На госпитальном «Орле» мичман Терентин задержал бинокль. Там среди сестер милосердия была одна, рыженькая, с которой у него еще во время стоянки в Носи-бе завязался интересный роман.

Воспоминания об этом были мичману приятны, и он усмехнулся.

Получилось как-то так, что они вместе отправились в горы, на охоту: мичман клялся, что он — завзятый охотник и что от него никакая дичь не уйдет. У рыженькой же интерес к охоте был чисто созерцательный.

Сестричка, пока они поднимались по крутой и извилистой тропинке, все время без умолку болтала о каких-то пустяках, на краю обрывов, где тропинка делала неожиданный поворот, она пугливо останавливалась, доверчиво прижималась к мичману горячим округлым плечом и, заглядывая то вниз, туда, где в пропасти клубился туман, то в глаза Терентину, спрашивала, по-детски шепелявя:

— Страшно как, правда же?

Над одним из таких обрывов мичман, неожиданно для самого себя, привлек ее за плечи и поцеловал.

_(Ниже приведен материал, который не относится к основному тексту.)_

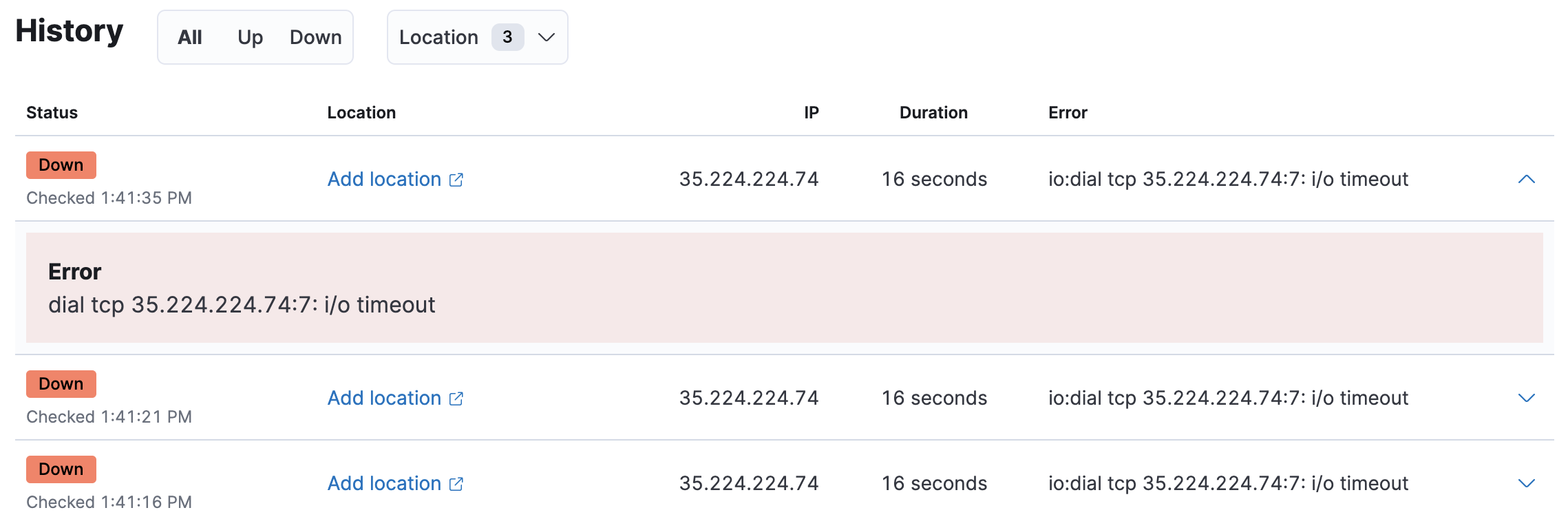Click the external link icon beside first Add location
Viewport: 1568px width, 519px height.
[x=456, y=180]
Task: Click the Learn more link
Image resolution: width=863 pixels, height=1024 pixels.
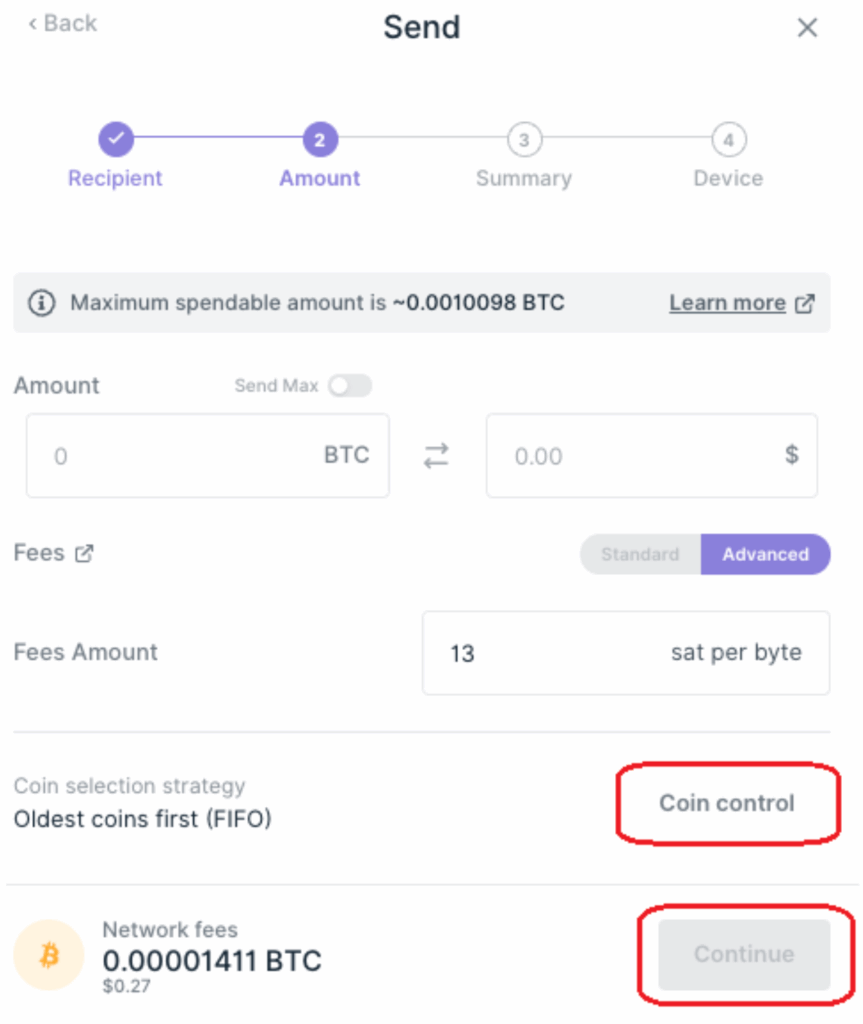Action: [x=727, y=302]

Она тихо ахнула и закрыла глаза…

Терентин в общем не был в претензии, что возвратился на «Аврору» без охотничьих трофеев, а когда вечером офицеры в кают-компании попробовали поупражняться на его счет, он только загадочно усмехнулся.

После этого он с сестричкой встречался только однажды; хорошо уже то, что она даже не пыталась устраивать ему сцены ревности, которых он терпеть не мог.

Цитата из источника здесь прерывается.